Continue the Python tutorial text from its last line onward, writing what would plausibly come next.

» Excerpted text

══════════════════════════════

The script doesn't do much, but it's only meant to higlight some important aspects of Python syntax. 
Now let's go over the code line-by-line and understand what's happening.

- Comments begin with a `#` sign
- `some_data` is a variable name.
- The comma-separated numbers inside square brackets `[]` make up a Python collection `list`, which are *iterable*
- The `=` creates a binding between the variable name and the list of numbers. This is also called an *assignment*
- *Functions* are defined with the `def` keyword. The name of this function is `adder`. Functions can optionally *return* objects
- *Triple quotes* are used for multi-line comments. It is customary to include a *docstring* with Python functions that describes what it does
- Blocks of code (*for-loop, if-else* block) are denoted using *indentation* and not curly braces (unlike R, Java, C++)
    - This is critical as it enforces a style of syntax that makes most Python code looking cosmetically similar and hence improves readability.
- A colon `:` denotes the start of an indented code block after which all of the code must be indented by the same amount until the end of the block
- The `for` loop iterates over the list of numbers
- The `if ... else` statement is used to check logic. (The `%` operator finds the remainder of a division.)
- Python statements aren't terminated using semi-colons `;`

---
## The Zen of Python & Pythonic Code

In a new cell, type `import this` and run it.
You'll find a list of tenets laid down by Tim Peters that describe the philosophy of the creators of Python.

One of these, is often the subject of lengthy discussions: `There should be one — and preferably only one — obvious way to do it.`

Code written in accordance with this “obvious” way is often described as being **Pythonic**.

On community-driven forums like *StackOverflow*, you will often find questions to the tune of - *Is there a Pythonic way of doing X?* asked by programmers who feel that the code they've written is ugly and/or too complex. Though this may seem myterious right now, as you read and write more Python code, it will become evident to you and you will begin to leverage features of the language in the fabled obvious way.

As in any other language, there are often multiple ways of doing the same thing in Python, and whenever faced with such a choice, we will favor the Pythonic way over others.

---
## Getting help on-the-go

Never fret or despair when you're learning Python, for help is always at hand! 

The Official Python documentation is built into the Jupyter ecosystem. Whenever you find yourself stuck or unclear on what a function does or whether you're typing the right syntax, just call for help by appending a `?` Question mark at the end of the object, and run the cell.

For example, let's assume you don't know what the `id()` function does. You may simply write `id?` and the function's docstring will be displayed for you to read through and take note of things such as
- What arguments does the function take?

══════════════════════════════

» Extracted material
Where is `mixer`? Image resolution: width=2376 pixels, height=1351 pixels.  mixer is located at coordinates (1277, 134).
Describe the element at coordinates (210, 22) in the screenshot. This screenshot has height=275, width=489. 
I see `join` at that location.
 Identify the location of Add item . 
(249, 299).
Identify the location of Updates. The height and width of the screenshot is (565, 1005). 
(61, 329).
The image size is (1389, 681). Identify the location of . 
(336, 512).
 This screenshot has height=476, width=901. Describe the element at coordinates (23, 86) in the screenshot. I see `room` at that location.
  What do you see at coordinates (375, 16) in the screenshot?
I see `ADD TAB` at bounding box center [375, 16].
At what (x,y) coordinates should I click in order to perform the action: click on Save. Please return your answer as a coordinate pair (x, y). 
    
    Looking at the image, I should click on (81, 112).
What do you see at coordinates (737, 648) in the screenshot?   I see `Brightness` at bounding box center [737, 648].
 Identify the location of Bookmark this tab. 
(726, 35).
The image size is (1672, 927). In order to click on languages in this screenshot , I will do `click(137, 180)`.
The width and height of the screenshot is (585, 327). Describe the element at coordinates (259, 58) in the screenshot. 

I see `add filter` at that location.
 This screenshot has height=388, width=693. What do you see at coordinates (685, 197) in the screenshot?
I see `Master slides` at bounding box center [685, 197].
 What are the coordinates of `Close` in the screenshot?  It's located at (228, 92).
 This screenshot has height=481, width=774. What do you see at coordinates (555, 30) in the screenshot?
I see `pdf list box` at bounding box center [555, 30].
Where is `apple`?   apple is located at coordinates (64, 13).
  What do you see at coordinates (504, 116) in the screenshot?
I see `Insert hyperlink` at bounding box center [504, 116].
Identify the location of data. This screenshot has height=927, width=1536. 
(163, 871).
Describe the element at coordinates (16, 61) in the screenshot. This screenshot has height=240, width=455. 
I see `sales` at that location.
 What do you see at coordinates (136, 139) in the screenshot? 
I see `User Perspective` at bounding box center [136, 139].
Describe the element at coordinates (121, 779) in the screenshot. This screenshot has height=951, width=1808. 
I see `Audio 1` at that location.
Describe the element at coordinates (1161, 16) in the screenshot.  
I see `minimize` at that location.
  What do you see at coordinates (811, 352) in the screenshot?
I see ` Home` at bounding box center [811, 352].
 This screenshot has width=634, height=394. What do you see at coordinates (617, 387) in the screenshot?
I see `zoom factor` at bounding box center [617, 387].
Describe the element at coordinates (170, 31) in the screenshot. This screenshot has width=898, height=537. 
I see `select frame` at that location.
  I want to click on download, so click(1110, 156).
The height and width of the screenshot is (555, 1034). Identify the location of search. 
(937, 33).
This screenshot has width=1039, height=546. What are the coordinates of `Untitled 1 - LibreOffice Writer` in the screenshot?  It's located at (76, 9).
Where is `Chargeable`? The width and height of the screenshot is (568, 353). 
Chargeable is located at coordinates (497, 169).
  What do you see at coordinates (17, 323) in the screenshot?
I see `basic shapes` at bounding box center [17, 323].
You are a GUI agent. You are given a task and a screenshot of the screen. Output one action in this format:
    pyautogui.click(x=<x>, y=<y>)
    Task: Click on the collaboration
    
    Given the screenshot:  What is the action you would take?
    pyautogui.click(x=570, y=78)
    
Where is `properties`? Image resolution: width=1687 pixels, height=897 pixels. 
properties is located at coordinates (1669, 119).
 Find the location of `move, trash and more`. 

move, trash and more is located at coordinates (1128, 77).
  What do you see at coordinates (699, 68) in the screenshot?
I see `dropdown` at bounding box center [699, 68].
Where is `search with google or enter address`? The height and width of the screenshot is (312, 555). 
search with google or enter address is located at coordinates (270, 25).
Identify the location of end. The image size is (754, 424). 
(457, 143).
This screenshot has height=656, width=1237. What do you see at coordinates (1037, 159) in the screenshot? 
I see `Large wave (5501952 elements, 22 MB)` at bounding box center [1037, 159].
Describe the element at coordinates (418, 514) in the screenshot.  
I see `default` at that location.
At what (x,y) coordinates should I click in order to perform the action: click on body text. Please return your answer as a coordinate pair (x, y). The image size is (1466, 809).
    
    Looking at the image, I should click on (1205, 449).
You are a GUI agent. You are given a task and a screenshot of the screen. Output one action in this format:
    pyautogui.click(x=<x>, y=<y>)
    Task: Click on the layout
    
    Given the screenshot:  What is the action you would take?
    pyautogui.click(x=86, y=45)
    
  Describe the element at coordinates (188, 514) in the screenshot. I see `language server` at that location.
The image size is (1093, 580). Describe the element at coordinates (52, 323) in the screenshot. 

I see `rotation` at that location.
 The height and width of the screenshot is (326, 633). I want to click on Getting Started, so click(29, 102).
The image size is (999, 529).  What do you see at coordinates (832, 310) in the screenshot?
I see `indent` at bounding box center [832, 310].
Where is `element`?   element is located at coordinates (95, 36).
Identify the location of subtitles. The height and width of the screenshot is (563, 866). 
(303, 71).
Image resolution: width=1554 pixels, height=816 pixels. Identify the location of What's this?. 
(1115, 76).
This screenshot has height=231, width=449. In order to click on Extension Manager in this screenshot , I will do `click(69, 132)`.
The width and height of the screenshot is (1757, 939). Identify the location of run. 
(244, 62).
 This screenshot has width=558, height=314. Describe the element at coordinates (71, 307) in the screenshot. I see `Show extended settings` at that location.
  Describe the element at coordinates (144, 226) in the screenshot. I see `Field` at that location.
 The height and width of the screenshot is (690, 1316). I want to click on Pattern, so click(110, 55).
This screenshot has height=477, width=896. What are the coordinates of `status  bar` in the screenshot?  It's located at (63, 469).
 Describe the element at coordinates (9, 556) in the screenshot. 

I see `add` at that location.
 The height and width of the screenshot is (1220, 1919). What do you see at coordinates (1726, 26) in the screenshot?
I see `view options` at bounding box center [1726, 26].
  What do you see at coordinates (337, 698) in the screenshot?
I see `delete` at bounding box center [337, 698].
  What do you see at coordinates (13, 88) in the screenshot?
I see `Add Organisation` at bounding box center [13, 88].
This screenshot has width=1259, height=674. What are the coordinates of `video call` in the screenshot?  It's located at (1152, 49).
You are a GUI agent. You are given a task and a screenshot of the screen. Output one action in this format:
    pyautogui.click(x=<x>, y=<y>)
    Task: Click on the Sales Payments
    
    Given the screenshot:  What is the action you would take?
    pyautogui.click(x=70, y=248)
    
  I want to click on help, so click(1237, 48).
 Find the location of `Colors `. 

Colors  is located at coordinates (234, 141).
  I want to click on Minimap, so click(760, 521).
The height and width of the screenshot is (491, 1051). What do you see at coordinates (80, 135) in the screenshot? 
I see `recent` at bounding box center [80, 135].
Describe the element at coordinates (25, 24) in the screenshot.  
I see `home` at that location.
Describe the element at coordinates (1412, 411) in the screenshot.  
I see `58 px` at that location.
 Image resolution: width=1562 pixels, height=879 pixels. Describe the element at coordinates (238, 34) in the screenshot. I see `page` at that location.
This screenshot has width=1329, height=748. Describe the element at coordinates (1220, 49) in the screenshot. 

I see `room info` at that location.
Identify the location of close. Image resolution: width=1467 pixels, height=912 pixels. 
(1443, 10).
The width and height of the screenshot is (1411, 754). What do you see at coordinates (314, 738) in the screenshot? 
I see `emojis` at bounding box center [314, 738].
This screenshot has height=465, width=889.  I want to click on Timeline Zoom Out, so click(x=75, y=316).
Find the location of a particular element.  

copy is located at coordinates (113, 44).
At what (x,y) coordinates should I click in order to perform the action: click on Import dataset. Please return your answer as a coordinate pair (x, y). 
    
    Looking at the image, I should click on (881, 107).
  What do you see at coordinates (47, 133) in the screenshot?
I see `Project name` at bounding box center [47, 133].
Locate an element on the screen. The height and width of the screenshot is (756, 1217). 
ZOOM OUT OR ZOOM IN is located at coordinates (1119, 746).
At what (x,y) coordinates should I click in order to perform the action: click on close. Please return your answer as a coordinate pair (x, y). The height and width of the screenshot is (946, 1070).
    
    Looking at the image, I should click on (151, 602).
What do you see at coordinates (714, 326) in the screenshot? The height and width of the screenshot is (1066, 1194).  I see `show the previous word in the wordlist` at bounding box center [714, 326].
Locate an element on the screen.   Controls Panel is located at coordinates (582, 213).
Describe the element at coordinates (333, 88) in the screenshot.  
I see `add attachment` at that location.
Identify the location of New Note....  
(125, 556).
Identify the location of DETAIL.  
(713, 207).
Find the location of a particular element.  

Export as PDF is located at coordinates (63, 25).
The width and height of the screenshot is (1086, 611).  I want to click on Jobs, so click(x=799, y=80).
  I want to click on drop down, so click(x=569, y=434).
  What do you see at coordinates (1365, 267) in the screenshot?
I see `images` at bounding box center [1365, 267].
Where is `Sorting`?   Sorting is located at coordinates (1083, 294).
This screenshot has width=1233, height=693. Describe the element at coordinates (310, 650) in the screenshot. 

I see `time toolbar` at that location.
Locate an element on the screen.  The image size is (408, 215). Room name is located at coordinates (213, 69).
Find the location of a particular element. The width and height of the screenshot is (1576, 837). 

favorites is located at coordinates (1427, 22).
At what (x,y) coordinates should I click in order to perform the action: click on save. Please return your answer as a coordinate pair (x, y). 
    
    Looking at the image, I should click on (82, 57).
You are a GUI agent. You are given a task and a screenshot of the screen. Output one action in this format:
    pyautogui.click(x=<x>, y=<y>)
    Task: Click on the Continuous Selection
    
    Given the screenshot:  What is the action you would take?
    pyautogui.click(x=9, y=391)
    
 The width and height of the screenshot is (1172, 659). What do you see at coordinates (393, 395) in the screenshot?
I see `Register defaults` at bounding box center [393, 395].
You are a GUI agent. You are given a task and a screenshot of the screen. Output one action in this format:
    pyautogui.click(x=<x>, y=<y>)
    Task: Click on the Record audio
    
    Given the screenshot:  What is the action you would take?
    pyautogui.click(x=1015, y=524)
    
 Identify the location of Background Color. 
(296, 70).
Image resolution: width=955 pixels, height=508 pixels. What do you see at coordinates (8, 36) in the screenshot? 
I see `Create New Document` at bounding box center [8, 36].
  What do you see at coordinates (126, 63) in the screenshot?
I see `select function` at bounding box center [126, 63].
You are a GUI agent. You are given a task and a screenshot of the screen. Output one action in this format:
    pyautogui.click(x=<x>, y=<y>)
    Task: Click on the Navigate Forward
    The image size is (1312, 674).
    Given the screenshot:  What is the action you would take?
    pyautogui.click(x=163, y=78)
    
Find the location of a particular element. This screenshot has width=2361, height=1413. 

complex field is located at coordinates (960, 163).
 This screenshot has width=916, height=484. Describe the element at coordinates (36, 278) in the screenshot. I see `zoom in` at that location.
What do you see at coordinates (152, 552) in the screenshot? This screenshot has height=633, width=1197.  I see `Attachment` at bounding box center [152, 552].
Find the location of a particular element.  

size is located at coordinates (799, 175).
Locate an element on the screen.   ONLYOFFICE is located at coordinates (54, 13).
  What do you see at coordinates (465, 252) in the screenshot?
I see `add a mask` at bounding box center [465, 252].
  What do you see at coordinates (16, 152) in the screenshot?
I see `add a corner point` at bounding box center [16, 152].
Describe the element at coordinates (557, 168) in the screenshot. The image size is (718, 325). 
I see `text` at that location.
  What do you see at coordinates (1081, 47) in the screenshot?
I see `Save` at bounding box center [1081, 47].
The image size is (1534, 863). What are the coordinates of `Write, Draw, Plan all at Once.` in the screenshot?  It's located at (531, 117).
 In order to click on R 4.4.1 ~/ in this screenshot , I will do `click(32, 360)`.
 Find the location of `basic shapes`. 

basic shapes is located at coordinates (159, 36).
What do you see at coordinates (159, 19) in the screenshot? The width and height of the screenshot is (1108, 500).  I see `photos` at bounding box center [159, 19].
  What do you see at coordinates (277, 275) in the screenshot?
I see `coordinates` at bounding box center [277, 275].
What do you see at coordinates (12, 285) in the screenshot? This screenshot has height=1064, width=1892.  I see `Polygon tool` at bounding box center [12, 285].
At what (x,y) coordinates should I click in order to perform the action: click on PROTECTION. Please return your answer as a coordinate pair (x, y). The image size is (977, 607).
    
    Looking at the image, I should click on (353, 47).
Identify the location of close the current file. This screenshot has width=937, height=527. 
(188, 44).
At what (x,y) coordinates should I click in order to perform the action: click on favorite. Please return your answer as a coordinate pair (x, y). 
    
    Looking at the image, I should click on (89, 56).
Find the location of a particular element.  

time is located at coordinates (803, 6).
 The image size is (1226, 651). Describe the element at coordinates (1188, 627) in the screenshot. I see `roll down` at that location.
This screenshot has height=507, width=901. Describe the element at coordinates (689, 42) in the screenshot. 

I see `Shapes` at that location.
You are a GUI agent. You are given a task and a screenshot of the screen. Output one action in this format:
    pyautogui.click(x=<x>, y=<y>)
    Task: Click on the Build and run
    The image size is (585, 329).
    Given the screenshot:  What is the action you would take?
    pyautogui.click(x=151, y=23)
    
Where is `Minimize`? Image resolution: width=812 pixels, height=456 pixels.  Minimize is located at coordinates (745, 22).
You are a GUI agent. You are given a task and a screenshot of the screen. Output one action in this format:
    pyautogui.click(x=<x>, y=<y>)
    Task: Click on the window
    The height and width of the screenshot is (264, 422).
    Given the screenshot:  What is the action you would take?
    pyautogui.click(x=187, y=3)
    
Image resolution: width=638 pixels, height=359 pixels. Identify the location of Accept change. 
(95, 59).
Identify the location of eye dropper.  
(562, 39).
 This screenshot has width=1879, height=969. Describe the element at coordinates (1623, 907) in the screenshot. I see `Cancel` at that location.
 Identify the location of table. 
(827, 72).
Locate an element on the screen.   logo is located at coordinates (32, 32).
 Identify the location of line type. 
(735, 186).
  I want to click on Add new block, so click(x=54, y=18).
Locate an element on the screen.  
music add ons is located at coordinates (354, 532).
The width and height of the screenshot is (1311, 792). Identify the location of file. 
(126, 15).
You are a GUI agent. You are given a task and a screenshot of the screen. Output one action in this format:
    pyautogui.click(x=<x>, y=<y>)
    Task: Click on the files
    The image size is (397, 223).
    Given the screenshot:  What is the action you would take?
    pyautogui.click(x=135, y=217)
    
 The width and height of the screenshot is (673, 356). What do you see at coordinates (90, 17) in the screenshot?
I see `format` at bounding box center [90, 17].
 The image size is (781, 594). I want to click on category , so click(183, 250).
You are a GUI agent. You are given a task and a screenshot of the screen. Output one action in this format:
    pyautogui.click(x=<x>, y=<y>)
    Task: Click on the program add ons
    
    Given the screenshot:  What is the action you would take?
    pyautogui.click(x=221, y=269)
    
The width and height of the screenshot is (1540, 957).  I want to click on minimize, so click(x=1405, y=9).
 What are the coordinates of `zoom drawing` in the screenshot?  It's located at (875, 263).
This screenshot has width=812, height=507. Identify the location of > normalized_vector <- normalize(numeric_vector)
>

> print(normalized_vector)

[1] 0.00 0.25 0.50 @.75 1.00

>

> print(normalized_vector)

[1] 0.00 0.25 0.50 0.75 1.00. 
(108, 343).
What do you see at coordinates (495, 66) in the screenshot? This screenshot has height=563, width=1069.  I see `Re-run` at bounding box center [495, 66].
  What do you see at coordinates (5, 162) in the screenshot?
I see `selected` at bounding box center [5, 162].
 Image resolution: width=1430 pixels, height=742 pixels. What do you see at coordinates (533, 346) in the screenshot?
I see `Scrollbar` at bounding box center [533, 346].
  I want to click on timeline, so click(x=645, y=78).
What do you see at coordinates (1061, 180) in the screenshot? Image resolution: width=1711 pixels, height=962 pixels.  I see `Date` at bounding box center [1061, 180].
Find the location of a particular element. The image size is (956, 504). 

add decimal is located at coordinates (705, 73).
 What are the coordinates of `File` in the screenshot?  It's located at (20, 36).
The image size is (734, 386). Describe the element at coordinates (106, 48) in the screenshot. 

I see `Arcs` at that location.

══════════════════════════════

» Expected answer
- What is the data type of the returned object?
- If you need even more information on a function or object, try using a double-question mark `??`.


Some other useful functions in the standard library include 
* `dir(object)` displays a list of `methods` associated with the object. Methods are functions embedded within objects.
* `type(object)` shows you which type an object belongs to


---

## Advice for budding programmers

To get started with learning any new **OOP** language, the very first steps you have to take include learning about:

- variables, values and objects
- data types
- data structures
- arithmetic, control and logical operators

Remember that learning a new programming language is much like learning a new foreign language. You cannot claim to know the new language until you have:

- built a decent vocabulary (conversational, at least)
- can translate/express ideas effectively

The following sections will take you through the **core** of the language - build your  vocabulary (commit certain things to memory) as you go along and try to express concepts  that you know (for example, generating numbers from the Fibonacci sequence) using what you learn.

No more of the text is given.